Little life lesson I’ve recently learned. Never eat a lot of fiber for breakfast and expect a quiet day at work. At the point you must race to the porcelain haven before the building pressure in your bowels is released throughout your office SOMEONE walks in. And they need SOMETHING. And they won’t GO AWAY. You try to move them along as quickly as possible. But it’s never quick enough. Apparently you hints at “this is not a good time right now… not interested in anything coming out of your mouth…not listening…” do not seem to be hitting them squarely enough in the head. All you want to tell them is “If you don’t leave – right now – my bowels will be exploding and you may just end up with an unpleasant gift on your tie.”

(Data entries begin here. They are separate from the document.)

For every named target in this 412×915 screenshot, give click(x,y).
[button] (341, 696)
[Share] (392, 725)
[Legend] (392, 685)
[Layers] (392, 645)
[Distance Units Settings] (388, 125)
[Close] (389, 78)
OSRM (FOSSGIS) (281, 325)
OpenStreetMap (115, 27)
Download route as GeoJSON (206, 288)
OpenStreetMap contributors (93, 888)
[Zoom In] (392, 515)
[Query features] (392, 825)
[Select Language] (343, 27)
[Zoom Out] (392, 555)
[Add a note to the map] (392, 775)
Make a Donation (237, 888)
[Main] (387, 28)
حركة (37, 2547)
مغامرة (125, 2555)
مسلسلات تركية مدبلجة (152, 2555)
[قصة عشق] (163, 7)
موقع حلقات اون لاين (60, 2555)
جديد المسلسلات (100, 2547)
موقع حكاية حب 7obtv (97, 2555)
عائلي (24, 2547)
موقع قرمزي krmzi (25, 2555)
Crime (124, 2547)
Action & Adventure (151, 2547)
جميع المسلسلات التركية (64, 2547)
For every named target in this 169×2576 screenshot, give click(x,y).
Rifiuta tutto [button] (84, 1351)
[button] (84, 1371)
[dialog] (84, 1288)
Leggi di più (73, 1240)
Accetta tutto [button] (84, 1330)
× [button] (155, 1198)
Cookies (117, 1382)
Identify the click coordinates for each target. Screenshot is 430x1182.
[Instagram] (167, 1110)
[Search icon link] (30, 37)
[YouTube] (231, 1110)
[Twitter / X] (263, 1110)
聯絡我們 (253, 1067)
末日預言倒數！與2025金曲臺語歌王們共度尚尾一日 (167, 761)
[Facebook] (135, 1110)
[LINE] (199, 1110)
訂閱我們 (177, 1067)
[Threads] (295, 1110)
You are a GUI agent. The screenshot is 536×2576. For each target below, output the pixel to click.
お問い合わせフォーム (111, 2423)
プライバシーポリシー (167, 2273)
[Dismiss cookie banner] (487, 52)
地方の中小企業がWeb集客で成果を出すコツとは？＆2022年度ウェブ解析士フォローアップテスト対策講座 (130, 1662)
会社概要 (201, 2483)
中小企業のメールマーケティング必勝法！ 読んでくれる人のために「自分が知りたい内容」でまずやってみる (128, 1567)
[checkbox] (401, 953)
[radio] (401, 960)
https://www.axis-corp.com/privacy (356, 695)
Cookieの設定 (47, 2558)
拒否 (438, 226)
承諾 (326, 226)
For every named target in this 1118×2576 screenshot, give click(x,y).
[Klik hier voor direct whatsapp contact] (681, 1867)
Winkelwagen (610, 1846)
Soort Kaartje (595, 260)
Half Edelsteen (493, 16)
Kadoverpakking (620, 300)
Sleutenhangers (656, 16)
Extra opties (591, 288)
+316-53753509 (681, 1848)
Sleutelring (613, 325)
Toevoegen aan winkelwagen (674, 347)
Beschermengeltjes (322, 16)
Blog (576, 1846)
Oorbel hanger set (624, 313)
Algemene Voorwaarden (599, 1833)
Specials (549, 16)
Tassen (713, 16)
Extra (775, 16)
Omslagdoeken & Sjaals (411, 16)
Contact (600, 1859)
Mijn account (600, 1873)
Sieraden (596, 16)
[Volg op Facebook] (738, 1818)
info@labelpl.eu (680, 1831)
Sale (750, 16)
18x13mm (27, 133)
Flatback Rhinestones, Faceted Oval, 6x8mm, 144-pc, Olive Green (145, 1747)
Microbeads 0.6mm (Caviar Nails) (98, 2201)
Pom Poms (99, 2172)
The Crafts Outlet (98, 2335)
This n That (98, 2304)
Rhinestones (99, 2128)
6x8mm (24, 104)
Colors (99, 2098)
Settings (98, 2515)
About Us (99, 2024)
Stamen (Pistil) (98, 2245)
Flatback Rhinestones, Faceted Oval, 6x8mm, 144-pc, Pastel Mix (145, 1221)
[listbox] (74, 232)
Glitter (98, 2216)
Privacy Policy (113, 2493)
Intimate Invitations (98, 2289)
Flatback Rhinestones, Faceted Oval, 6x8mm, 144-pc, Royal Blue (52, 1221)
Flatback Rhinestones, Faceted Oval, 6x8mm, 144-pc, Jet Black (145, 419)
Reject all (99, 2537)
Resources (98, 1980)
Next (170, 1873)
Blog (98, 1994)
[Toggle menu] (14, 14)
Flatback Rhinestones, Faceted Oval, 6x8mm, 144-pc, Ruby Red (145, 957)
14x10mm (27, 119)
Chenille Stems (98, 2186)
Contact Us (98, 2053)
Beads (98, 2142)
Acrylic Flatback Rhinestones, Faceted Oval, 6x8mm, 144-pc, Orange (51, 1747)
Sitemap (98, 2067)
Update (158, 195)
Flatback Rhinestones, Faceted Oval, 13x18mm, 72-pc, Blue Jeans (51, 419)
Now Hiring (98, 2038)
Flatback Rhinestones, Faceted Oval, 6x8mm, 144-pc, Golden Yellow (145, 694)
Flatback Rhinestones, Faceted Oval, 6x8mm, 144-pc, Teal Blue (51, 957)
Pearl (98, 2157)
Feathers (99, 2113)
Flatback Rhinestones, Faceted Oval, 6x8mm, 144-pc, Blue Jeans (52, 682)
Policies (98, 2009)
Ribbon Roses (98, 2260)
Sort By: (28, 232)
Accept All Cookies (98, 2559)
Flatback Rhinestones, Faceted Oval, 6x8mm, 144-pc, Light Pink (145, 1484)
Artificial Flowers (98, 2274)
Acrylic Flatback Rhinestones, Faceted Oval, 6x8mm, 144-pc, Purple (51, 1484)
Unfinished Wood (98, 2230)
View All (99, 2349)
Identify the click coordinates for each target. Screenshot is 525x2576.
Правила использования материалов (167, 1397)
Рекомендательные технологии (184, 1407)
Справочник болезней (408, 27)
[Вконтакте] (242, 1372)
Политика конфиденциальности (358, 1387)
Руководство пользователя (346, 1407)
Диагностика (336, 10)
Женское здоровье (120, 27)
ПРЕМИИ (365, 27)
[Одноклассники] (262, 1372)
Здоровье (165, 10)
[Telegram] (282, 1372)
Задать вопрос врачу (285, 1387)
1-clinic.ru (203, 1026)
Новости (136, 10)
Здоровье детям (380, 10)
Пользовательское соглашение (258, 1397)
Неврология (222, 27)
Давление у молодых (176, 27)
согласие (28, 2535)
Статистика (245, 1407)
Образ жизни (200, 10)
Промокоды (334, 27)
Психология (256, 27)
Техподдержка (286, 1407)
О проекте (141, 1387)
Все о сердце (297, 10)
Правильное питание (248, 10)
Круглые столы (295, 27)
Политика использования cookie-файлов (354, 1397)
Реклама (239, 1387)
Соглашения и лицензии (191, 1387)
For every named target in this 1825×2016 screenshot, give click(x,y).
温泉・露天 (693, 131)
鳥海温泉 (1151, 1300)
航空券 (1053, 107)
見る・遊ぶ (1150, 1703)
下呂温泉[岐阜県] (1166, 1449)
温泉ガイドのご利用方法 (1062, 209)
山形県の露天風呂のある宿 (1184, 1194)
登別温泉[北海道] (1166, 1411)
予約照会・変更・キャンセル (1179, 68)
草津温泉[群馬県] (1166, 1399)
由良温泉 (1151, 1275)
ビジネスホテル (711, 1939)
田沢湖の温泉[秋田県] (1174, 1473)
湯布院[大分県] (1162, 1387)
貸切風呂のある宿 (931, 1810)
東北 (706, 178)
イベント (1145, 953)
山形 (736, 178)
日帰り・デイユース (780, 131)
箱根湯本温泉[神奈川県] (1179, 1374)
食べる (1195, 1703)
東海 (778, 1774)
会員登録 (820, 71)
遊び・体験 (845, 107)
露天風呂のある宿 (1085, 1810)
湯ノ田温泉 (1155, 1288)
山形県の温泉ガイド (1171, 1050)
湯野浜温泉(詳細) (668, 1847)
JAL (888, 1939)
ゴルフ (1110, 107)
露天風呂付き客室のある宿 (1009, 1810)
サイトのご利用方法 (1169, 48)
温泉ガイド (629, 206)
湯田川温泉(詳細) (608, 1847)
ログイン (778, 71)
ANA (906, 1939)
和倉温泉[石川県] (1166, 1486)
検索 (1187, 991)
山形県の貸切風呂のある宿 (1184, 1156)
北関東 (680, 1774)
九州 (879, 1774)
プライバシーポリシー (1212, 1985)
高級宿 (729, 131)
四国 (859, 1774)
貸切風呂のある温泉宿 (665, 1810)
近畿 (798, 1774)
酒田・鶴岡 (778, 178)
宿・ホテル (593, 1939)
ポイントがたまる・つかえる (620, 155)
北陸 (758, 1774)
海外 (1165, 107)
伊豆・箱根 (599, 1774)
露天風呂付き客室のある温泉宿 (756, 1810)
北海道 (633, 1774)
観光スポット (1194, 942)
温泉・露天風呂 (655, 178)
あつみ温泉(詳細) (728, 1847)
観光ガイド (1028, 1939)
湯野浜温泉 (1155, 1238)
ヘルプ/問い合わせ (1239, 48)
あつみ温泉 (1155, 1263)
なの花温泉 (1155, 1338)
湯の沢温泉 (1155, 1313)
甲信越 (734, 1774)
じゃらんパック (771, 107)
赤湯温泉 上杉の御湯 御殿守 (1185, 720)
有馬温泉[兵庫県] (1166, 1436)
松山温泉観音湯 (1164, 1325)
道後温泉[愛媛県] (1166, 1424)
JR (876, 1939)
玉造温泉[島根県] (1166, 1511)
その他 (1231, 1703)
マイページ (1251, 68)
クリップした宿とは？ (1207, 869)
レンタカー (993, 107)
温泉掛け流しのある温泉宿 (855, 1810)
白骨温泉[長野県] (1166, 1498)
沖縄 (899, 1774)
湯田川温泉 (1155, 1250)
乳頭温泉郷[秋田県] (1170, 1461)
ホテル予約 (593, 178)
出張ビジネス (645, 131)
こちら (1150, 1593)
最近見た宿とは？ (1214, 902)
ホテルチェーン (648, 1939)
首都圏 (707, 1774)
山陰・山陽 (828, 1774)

But you can’t actually SAY that so you keep quiet and continue the game of squeezing your cheeks together, trying not to let anything slip out. Trying not to move the wrong way in your chair where you’ll lose the seal you’ve so carefully created between the fabric and your ass.
Not a fun experience.
And once you make it to the bathroom there are five people in the stalls, two washing their hands and one talking on their cell phone (no idea… must make for interesting background noise). So you maneuver your way into the big, semi-private handicap stall that only adjoins on one side. And you wait. Your body is telling your brain “ok… we’re at the place we learned to excrete unnecessary items… what’s the hold up??” Three people flush and the bathroom door opens and closes. You wait. By this point you’ve grabbed a wad of toilet paper and are squeezing it until your knuckles are white, begging your cheeks to hold on just a little longer, legs shaking up and down to divert attention to another part of your body. Finally the last person walks out and…. sweet release.
From now on its protein for breakfast.